● STATED PROBLEM A:
In the Hangfire Redis thread, switch "beta" to "preview" and write out the passage from "Sure, let me" up to and including "greater that that.".
● STATED PROBLEM B:
In the Hangfire Redis thread, who is Sergey?

● QUOTED PASSAGE:
- - - - -

It starts practically immediately, under a second I would say.

does the job stuck in processing shows a little triangle in the dashboard ? does re-enquieing it make the job start ?

Yes. Yes.

The code in FetchedJobsWatcher should take care of this situation, marking the job as "Checked" and requeuing it at the next run of FetchedJobsWatcher.Execute by disposing a RedisFetchedJob.

FetchedJobsWatcher is looking only at the queue. But for me, at some point between steps 5 and 6, the Redis list for the queue becomes empty. https://github.com/marcoCasamento/Hangfire.Redis.StackExchange/blob/79e7bfd2ce2613fe8978b849d9f27885f897c47e/Hangfire.Redis.StackExchange/FetchedJobsWatcher.cs#L81C29-L81C29

Of course is totally possible that something goes unexpected but I'd need you to switch to the beta and give me a repro (and some time) to try debug the problem. I know that the actual versions isn't deprecated but I have very limited time to devolve to the project and I prefer to debug the very latest version.

Sure, let me know how to switch to the beta.

Aside from that, an InvisibilityTimeout of 1" is something pretty weird, I guess you set it to that value just to ease the reproduction of the error. A good value for this settings take into consideration the duration of job that take most time. You definitely want to pick a value that is sensibly greater that that.

Yes, that value is there just to emphasize the behavior and save me from waiting while testing :)

FixRM commented 7 months ago

Hello @marcoCasamento. We hit similar issue as reported here. If job doesn't support CancelationToken and if it was killed by Hangfire itseft after InvisibilityTimeout, that causes a loss of a worker. Here we have a talk with Sergey (a creator of Hangfire). He said that this issue must be related to the storage implementation.

- - - - -

● DATA EXCERPT:
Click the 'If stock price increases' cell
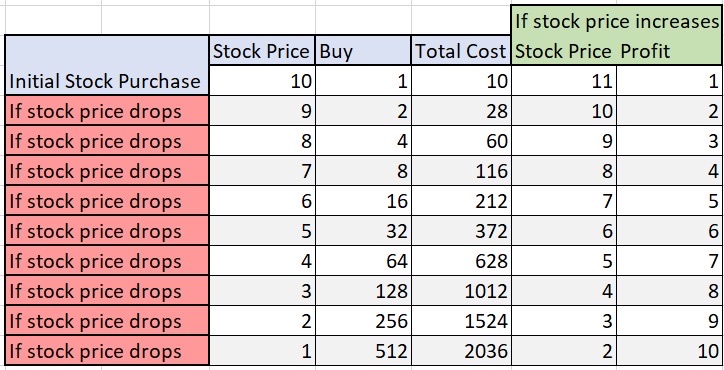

- - - - -

● EXPECTED OUTPUT A:
Sure, let me know how to switch to the preview.

Aside from that, an InvisibilityTimeout of 1" is something pretty weird, I guess you set it to that value just to ease the reproduction of the error. A good value for this settings take into consideration the duration of job that take most time. You definitely want to pick a value that is sensibly greater that that.

● EXPECTED OUTPUT B:
The creator of Hangfire.